In reference to my posts here and then here, a few people emailed to make the point that seniors with income of $41,000 could very plausibly have dividend and capital gains income totaling $1,000 per year. I comletely agree. However, the numbers in the right panel of the NYT’s figure, titled “Married, two children under 17″, are not relevant for seniors.

For seniors, the more relevant number is the $211 in the middle panel. This total savings of $211 is very close to just the savings due to reducing the tax rate on $1,000 of dividend and capital gains income from 28% to 5%! What does that mean? Well without the $1,000 assumption, Deloitte and Touche–and thus the NYT–would have had to report a benefit of roughly zero for the “Single, no children” category. (If the stock income tax rate for this bracket is only being cut from 28% to 15%, then the savings for singles without stock income would be $81).


Comments (0) | |

I’m a Little Worried…

…about Kevin Drum, aka CalPundit, who seems uncharacteristically out of sorts today. What’s bringing him down? A laundry list of things gone bad, and he doesn’t even mention “massive deficits as far as the eye can see” or inane new abortion restrictions. Things would probably not seem so grim to him if there were a chance of the Democrats recapturing the House (no way), the Senate (a longshot), or the White House (?).

Still, it’s important to keep in mind that there are still 18 month before the election, and that in 1991 with 18 months until E-day, Bush the Elder looked invincible. There was even a hilarious Saturday Night Live skit from 1991 that featured the Democratic contenders each trying to get the other to accept the nomination (and the presumed crushing that was to ensue). Weren’t the Democratic candidates referred to as “The Seven Dwarves” or something like that? I vaguely recall that Clinton was polling in the low single digits in the spring of 1991 as well, and we know how that turned out. I guess my point is that anything can happen, possibly even the Democrats winning control of one of the elected branches of government in 2004.


Comments (0) | |

How Silly is the Times?

In my last post, I mentioned that the NYT story has a graphic showing the savings for various income leves, incuding for a family making $41,000 in household income per year. The tax savings in that graphic assumed that the $41,000 in income family had $500/year each in dividend and capital gain income–an assumption I called “patently absurd”. Let’s see the absurdity in action. Remember that we are talking only about stocks held outside of retirement accounts. What does it take to make $500 in dividend income?

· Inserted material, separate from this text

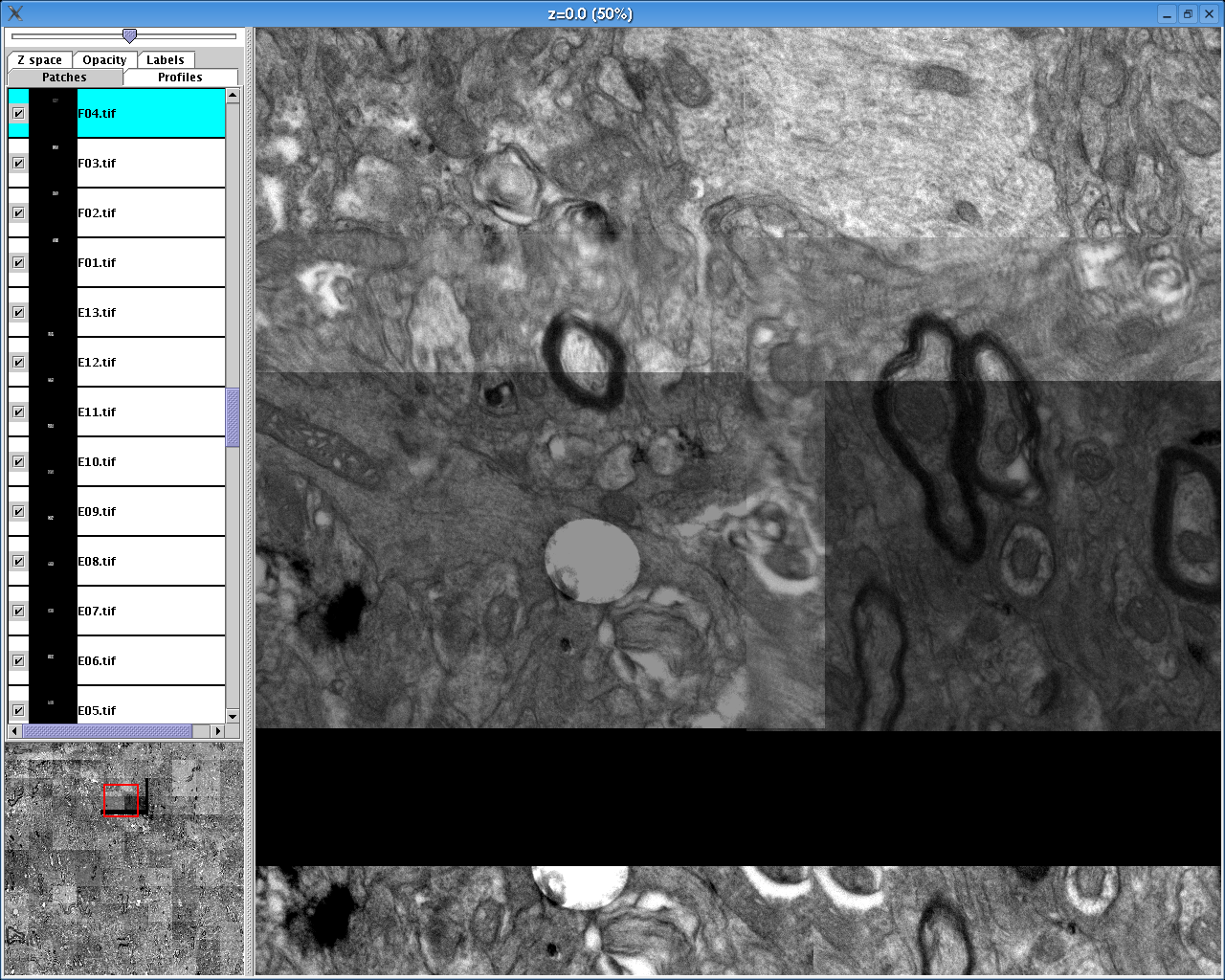Toggle the F01.tif visibility checkbox
The width and height of the screenshot is (1225, 980).
(x=18, y=262)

Consider Coca-Cola, a company famous for it’s dividend yield (“The Motley Fool” calls it “The National Bank of Coke”). Coke is paying out $.88/share in dividends this year, meaning you need to own 568 shares of Coke (KO) to get $500 in dividends. At the current price of $37/share, that’s $21,022 worth of stock in Coke held outside of retirement accounts. How many families making $41,000 do you know with that level of stock holdings. Some, to be sure, but it’s very unusual.

What does it take to make $500 per year in capital gains? Let’s assume the market appreciates at 10%/year (you may have heard that the historical rate of return on the S&P and Nasdaq are around 11%, which they are, but thats including dividends, so let’s say 10%). To make $500/year in capital gains, a family must on average year in and year out sell a bit over $5,000 worth of stock. Does that sound like anyone in that income range that you know?


Comments (0) | |

More Wall Street Journal (and the NYT)

As it turns out if you want actual information, non-distorted even, about the likely-to-pass tax cut proposal, you have to go to the Wall Street Journal. All of the following are on Page 1, above the fold:

  • Bush’s Tax Cut: Victory–at a Cost
  • Bill marked by gimmicks marches past glitches, toward passage
  • How a $350 billion price tag could balloon as high as $810 billion
  • Much of what bill gives will be taken by strapped states, cities
  • Meanwhile, rising deficits force Congress to move toward raising U.S. debt ceiling
  • Sunset provisions overshadow dividend tax cut

You wouldn’t get all this from, for instance, the NYT. There, if you go to the national section you can at least find one story with this subheading: “A hard look at various elements of the $318 billion tax bill shows a plan that could lose $800 billion in tax revenues over 10 years.” But continuing with it’s slanted coverage, consider this graphic (click to enlarge):

Click to Enlarge

What’s wrong with this? I looked at it and I thought, “Hey, at least this works out ok for middle income families with income around $41,000, particularly if they have kids”. Then I thought, “But of course the marriage credits have a two year sunset”, and then I thought “Hey, what’s this about ‘Assumes’ and ‘capital gains of:’ and ‘dividend income of:’ and then putting in $500 for each.”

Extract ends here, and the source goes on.